* _O QUE FAZER_: Liste o nome completo de cada pessoa citada no texto sobre o auditor fiscal, mais abaixo.

Na mira da Polícia Federal por suspeita de cobrar propinas para livrar empresários de fiscalizações, o auditor fiscal da Secretaria da Fazenda do Estado de São Paulo Ricardo Catunda do Nascimento Guedes também teria vendido informações sigilosas de processos administrativos sobre empresas inspecionadas.
O Estadão busca contato com a defesa.
As suspeitas surgiram a partir de mensagens encontradas no celular de Catunda, apreendido na Operação Barão de Itararé.
As conversas no WhatsApp demonstram que o auditor interferiu no andamento de fiscalizações, levantou informações de processos conduzidos por colegas, vazou dados sigilosos de inspeções e alertou empresários sobre irregularidades.
Os irmãos Bruno D'Amico e Fernando D'Amico, empresários do setor de postos de combustíveis, seriam "clientes" do fiscal. Eles foram presos no mês passado por suspeita de vender gasolina adulterada (leia mais abaixo).
O contador Gilberto Lauriano Júnior era o interlocutor entre os empresários e o fiscal, segundo a investigação.
As conversas entre Gilberto Lauriano e Catunda demonstram que o contador usou o auditor como um informante na Secretaria da Fazenda.
"Ricardo parece atuar como uma espécie de consultor para Gilberto, repassando informações de interesse dele", diz a Polícia Federal no relatório de análise das conversas recuperadas no celular do fiscal de Rendas.
"Verifica-se que Ricardo age conversando com outros servidores sobre os processos de interesse de Gilberto e repassa informações sobre quais serão os próximos passos e documentos necessários."
Segundo os investigadores, o auditor também usou o cargo para influenciar processos a pedido do contador, dando prioridade ao andamento de licenças e homologações, por exemplo.
"Nota-se que a todo tempo Ricardo aparece repassando informações e auxiliando diretamente Gilberto com suas questões de interesse, inclusive indicando as ações a serem ou não realizadas", diz a Polícia Federal.
Em uma conversa de dezembro de 2022, Lauriano pede ao fiscal para "ver com quem está" e "se dá pra puxar" um processo para uma loja de conveniência virar posto de combustíveis. "É da sua região aí."
Em outro diálogo, de agosto de 2022, o contador informa que vai alterar um CNPJ e questiona se Catunda sabe para quem o processo seria distribuído. O fiscal responde que vai tentar "pilotar". "Eu te passo aí você segura", responde Lauriano.
O padrão se repete em outros diálogos. Em outubro de 2022, o contador encaminha o número de um processo sobre um inventário na Lapa e pergunta se o auditor tem "alguma corrida lá" e se "consegue ver alguma coisa" para ajudar.
Em outro processo, sobre a substituição de um posto de gasolina, o contador escreve: "Catunda pilotando. Já em andamento."

* _DADOS FORNECIDOS_:

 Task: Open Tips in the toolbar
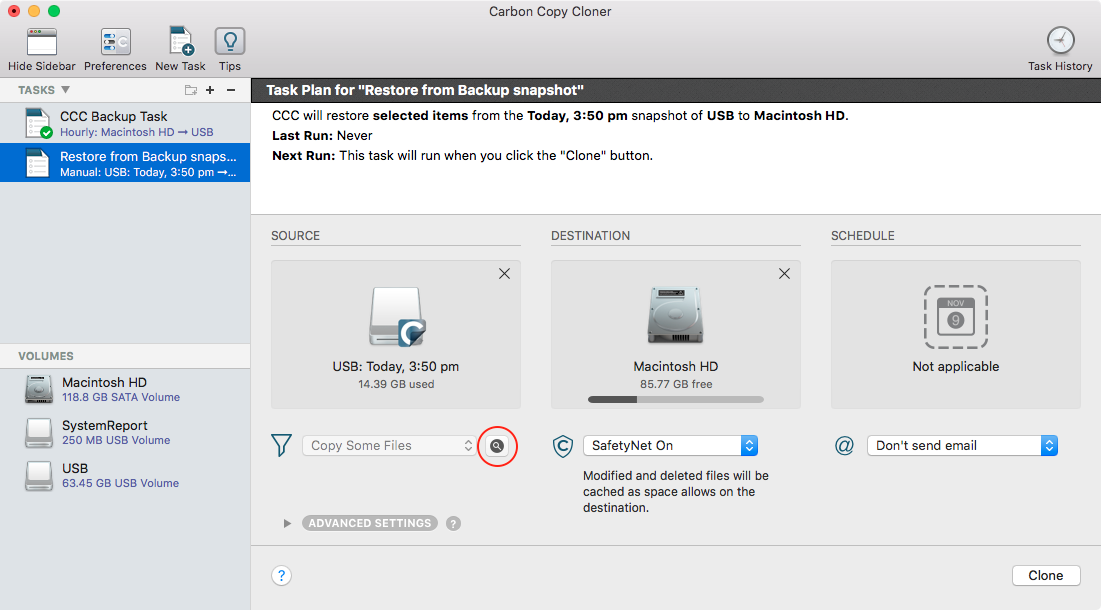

* _RESPOSTA_:
Ricardo Catunda do Nascimento Guedes
Bruno D'Amico
Fernando D'Amico
Gilberto Lauriano Júnior